Revela uma possível atração da parte dela, mas a
repulsa que mais tarde sentirá. A outra boa saída cinematográfica
é recorrente. Trata-se de uma tábua de ligação
entre dois apartamentos, constantemente atravessada pelos personagens,
que diz muito da própria situação de vida deles:
em cima de uma tábua, sempre em vias de cair, de se machucar, mas
sempre em movimento, transitando de um estado a outro.
Christoph Nark busca
uma linguagem acessível aos jovens urbanos para falar sobre eles
próprios. Com experiência anterior em publicidade e videoclipe,
tenta seduzir a platéia com música eletrônica, ritmo
predominantemente dinâmico e eventualmente acelerado, uma câmera
espertinha que não chega a embaralhar a vista. Características
já definidas, na saída de uma sessão para a imprensa,
como típicas de Malhação, a novela teen da
Rede Globo. Por falta de conhecimento dessa, é impossível
concordar ou discordar. Mas não há demérito algum
em se buscar artifícios narrativos que, sem perda de seu núcleo
dramático, ajudem um tema a obter maior aceitação.
O objetivo de Julieta, afinal, parece claro como clara de ovo:
é falar dos jovens, em especial para os jovens. E não faz
feio ao cumprir esse caminho traçado.
Também pode-se
acusar o filme de ser mera variação do modelo dramático-narrativo
de vertentes mais ousadinhas do cinema independente americano. Sem dúvida.

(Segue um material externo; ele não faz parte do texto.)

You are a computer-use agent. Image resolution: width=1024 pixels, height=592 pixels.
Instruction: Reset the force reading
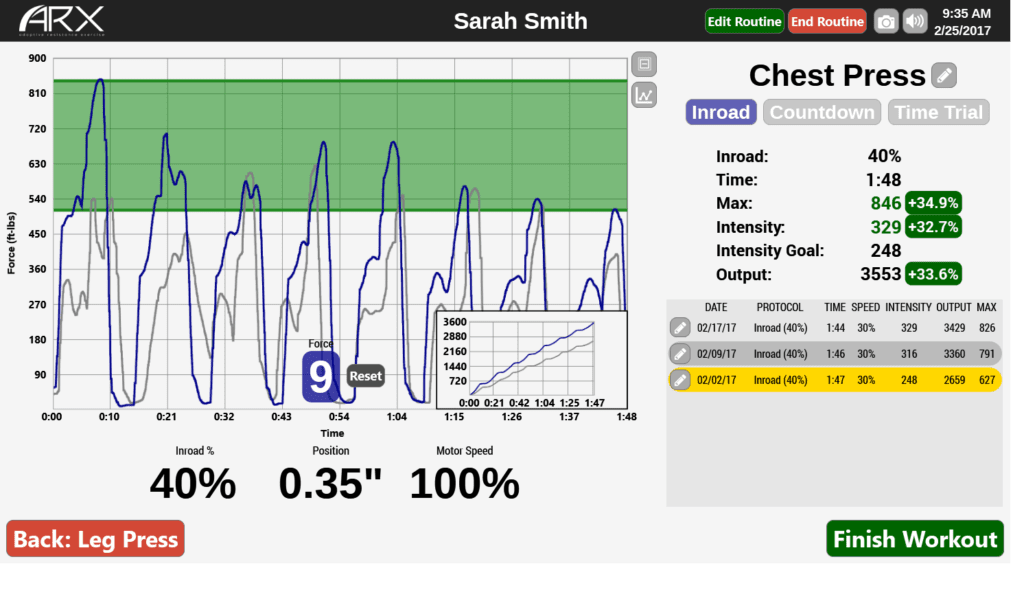coord(365,376)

Mas talvez se trate menos de uma cópia e mais de um reflexo da
globalização cultural de mão quase única,
na qual variações de um mesmo modelo cinematográfico
passam a ser praticadas por diretores de origens distintas, mas aproximados
pela absorção da tal cultura dominante. Essa característica
faz de Julieta um filme sintomático de hoje. É autêntico
e sincero, mas nem de longe original. Mais ou menos como boa parte da
juventude que, mesmo estando em países diferentes, veste-se de
forma mais ou menos parecida, ouve mais ou menos as mesmas músicas,
assistem mais ou menos os mesmos filmes e, provavelmente, vivem mais ou
menos os mesmos problemas. O fim das fronteiras também está
na trilha-sonora, que inclui "Mas Que Nada", de Jorge Ben.